# Prepaid Gebühren in unbegrenzter Höhe



## Jindra33 (19 Mai 2016)

Ich bin gerade in ein land ausserhalb der EU gereist und bekomme eine SMS von E-Plus mit (horrenden) Datentarifen etc..... und den Hinweis, dass ab jetzt Gebühren in unbegrenzter Höhe enstehen können !!!!
Was heisst denn das, ich habe eine PREPAID Karte (genau aus diesem Grund) , da sind ca. 20 € drauf, können die mich denn quasi dieses Guthaben überziehen lassen in UNBEGRENZTER HÖHE und mir dann eine fette Rechnung schicken wenn ich nach hause komme ?


----------



## Hippo (19 Mai 2016)

Jup, genau das bedeutet das.
Ausländische Provider schicken ja die verursachten Kosten erst NACHDEM sie angefallen sind an Deinen heimischen Provider und haben so keine Informationen ob Du mit Prepaid oder Vertrag unterwegs bist oder gar wieviel Kohle auf einer Prepaidkarte noch drauf ist


----------



## BenTigger (19 Mai 2016)

Tip: Kauf dir eine Prepaidkarte in dem Land, wo du grade bist.

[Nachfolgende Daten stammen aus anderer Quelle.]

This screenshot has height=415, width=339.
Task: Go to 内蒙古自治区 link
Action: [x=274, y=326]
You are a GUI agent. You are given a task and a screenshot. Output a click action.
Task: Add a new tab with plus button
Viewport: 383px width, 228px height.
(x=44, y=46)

Das ist 1. günstiger und 2. ist die Karte leer, kommt nichts nach.
So mache ich das, da ich Beruflich weltweit unterwegs bin.

Rechenbeispiel:
auf den Bahamas kosten 50 KB Datenvolumen 79 Eurocent (T-Online)
Das sind bei einem MB schon 15,80 €.
Die Standart Flatrate auf dem Handy mit 200 MB kosten somit nur 3160,- €

Da lohnt sich schon für ein paar Tage eine örtliche Prepaidkarte, wenn man unbedingt Online sein muss.
Ansonsten mal wirklich den Urlaub ohne Mails usw. genießen


----------



## Hippo (19 Mai 2016)

Und das gibt in anständiger Währung ...

63,2 x


----------



## passer (21 Mai 2016)

Also es gab schon Fälle wo Minus Beiträge entstanden sind bei Prepaid Karte. (echte - nicht Pseudo Prepaid)
Eine Nachforderung der TK Unternehmen gab es nicht, die Karte verblieb im Minus, auch eine rechtliche Durchsetzung wäre nicht möglich.

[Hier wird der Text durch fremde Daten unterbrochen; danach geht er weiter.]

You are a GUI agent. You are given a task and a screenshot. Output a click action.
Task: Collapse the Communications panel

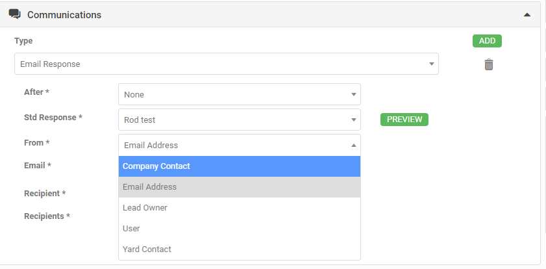[527, 14]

http://www.spiegel.de/netzwelt/web/...-auf-prepaid-konto-nicht-zahlen-a-894812.html
Sofern dieser Umstand nicht schon technisch gelöst wurde.
D2-CallYa, Aldi Talk oder wie sie alle heißen.

Was anderes wären die von Klarmobil und Co, aber das sind ja auch keine echte Prepaid Anbieter. Aber auch hier hat das Gericht deren Forderung verneint.


----------



## Hippo (21 Mai 2016)

Da würde ich mich bei den Auslandskosten nicht drauf verlassen daß Gerichte da genauso entscheiden.
Denn da hat der inländische Provider keinen Einfluß drauf. Deswegen auch die Warn-SMS.


----------



## Trenni (30 Juni 2016)

Ich meine auch, es gibt doch mehrere Urteile in dieser Richtung, ob Ausland oder nicht spielt doch im Rechtsverhältnis mit dem Ausgeber der Prepaid Karte keine Rolle


----------



## Hippo (30 Juni 2016)

... macht was ihr wollt ...
ICH würds bei Auslandsgebrauch NICHT drauf ankommen lassen


----------



## Zahnmann (15 August 2017)

na wenn die nicht in der Lage sind das Billing in Echtzeit zu machen kann das ja nicht der Schaden des Kunden sein


----------



## BenTigger (15 August 2017)

Doch und das Gerichtlich bestätigt. Aber du kannst das ja gerne mal durchprozessieren 
Vielleicht erstellt ein Gericht dann mal ein Grundsatz-Urteil das für alle bindend ist


----------



## Roder5 (28 August 2017)

Das wäre wünschenswert. denn (u.a.) aus diesem grund habe ich ja eine prepaid karte


----------



## BenTigger (28 August 2017)

Tja nur Wunsch ist nicht Realität...
Ich wünsche mir auch so vieles, was aber nie so umgesetzt wird, wie ich es mir wünsche. (vielleicht auch zu meinem Glück)


----------